# Chauvet 1700 Hurricane (too hot?)



## joker

I have a Chauvet 1700 Hurricane and I'm running Froggy's Freezin Fog Juice through it. I don't remember where I saw it, but saw a video with a Froggy's rep talking about how the Froggy's shouldn't emit any odor and if it was the Fogger's heater may can be adjusted. The Chauvet was one of the brands he mentioned being able to adjust. Any ideas how I would go about that? Using the fogger inside this year and would be nice to get rid of some of the fog smell.


----------



## Otaku

Glycol fog almost always has some kind of odor - some have even described it as a "sweet" smell. If you think your fogger may be running too hot and stinkin' up the joint, you can adjust the thermostat that controls when the "Ready" light comes on. A member here was having trouble getting his 1700 to start, although it was hot. Adjusting the thermostat fixed the problem. Here's the thread:

http://www.hauntforum.com/showthread.php?t=17770&highlight=chauvet


----------



## charlie

I've never done it - but if you do, definitely mark where it was previously set.


----------



## Otaku

charlie said:


> I've never done it - but if you do, definitely mark where it was previously set.

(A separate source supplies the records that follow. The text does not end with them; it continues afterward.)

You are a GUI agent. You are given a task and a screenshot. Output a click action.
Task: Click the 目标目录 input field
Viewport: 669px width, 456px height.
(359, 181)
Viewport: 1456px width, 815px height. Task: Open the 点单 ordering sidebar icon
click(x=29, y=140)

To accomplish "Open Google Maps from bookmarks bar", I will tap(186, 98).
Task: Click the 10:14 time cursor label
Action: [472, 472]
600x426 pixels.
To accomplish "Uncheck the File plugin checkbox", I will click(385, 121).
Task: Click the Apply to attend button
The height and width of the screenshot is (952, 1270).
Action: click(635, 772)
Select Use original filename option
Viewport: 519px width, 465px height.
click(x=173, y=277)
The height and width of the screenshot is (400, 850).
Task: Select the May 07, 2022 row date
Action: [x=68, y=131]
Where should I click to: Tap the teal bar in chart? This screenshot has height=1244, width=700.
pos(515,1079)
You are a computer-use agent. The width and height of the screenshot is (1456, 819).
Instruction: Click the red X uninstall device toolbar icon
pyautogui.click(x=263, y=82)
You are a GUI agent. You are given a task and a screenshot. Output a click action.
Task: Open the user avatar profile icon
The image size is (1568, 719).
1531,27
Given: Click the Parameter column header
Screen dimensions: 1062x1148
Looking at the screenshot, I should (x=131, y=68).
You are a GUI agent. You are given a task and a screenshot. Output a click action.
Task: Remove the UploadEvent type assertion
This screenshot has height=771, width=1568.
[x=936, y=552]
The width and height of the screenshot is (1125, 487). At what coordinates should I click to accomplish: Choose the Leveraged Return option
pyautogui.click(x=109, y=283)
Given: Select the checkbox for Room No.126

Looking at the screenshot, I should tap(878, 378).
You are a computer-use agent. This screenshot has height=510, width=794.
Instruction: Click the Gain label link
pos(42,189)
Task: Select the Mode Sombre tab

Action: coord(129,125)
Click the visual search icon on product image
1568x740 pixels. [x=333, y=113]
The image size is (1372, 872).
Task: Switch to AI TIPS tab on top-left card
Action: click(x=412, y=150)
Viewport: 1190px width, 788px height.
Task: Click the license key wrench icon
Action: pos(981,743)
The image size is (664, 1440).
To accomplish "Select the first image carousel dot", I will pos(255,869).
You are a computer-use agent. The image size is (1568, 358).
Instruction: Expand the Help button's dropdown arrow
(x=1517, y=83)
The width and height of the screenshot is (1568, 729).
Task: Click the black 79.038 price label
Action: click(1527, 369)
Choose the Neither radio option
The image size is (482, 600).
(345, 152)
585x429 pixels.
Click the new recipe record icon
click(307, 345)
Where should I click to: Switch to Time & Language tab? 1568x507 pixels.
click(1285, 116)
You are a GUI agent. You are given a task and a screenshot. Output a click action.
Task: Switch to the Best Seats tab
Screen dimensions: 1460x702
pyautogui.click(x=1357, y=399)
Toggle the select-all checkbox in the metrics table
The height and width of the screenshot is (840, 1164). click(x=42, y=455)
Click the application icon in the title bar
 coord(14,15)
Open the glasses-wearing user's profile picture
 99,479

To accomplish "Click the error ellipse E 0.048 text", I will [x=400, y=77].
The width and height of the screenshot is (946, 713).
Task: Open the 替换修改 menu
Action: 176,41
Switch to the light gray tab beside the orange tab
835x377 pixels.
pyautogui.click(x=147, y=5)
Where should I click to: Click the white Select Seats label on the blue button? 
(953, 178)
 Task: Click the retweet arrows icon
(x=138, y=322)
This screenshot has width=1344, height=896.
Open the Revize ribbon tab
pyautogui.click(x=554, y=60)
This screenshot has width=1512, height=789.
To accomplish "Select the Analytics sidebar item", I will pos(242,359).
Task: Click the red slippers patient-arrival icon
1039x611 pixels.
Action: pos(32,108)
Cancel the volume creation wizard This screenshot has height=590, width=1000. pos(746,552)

Good advice. Otherwise you could spend a long weary time finding your way back.


----------



## joker

Found some useful info in this thread

This pic:









Was a tremendous help finding the thermostat (circled in yellow).

By turning the adjustment clockwise I was able to turn down the heat and stop the smell from my fogger. It took several attemps, but finally got it. I started by marking the original position with a sharpee marker on the adjustment and scratching a mark on the the bracket.

I turned a clockwise 1/4 turn still burning smell
Another clockwise 1/4 turn and no fog
1/8 of turn counter clockwise got burning smell again
A small adjustment clockwise has removed almost all of the smell.

Another adjustment or two should have it.

Thanks to Dr Frankenscream for the thread and pics I wouldn't have resolved the problem otherwise.


----------



## joker

Not sure what happened from the time I adjusted the thermostat to the time I carried my fogger to the haunt, but now it won't fog. As soon as I turn it on the Ready light comes on, but all I get is squirting fog juice (liquid). It won't heat up. All the wire connections seem to be fine and still intact. There is a small bare silver wire that goes into a box near the (exit) end of the fogger, but it appears to be ok as well. 

Any ideas? Tomorrow night is opening night. I have a couple small foggers I can use in a pinch but would really like to fog up the cemetery.


----------



## Otaku

When you say it doesn't heat up, do you mean it isn't even getting warm? In any case, it sounds like the thermostat is adjusted to show "Ready" at a temp that is too low to vaporize the fluid. I'd try re-adjusting the the thermostat again.


----------



## joker

Otaku said:


> When you say it doesn't heat up, do you mean it isn't even getting warm? In any case, it sounds like the thermostat is adjusted to show "Ready" at a temp that is too low to vaporize the fluid. I'd try re-adjusting the the thermostat again.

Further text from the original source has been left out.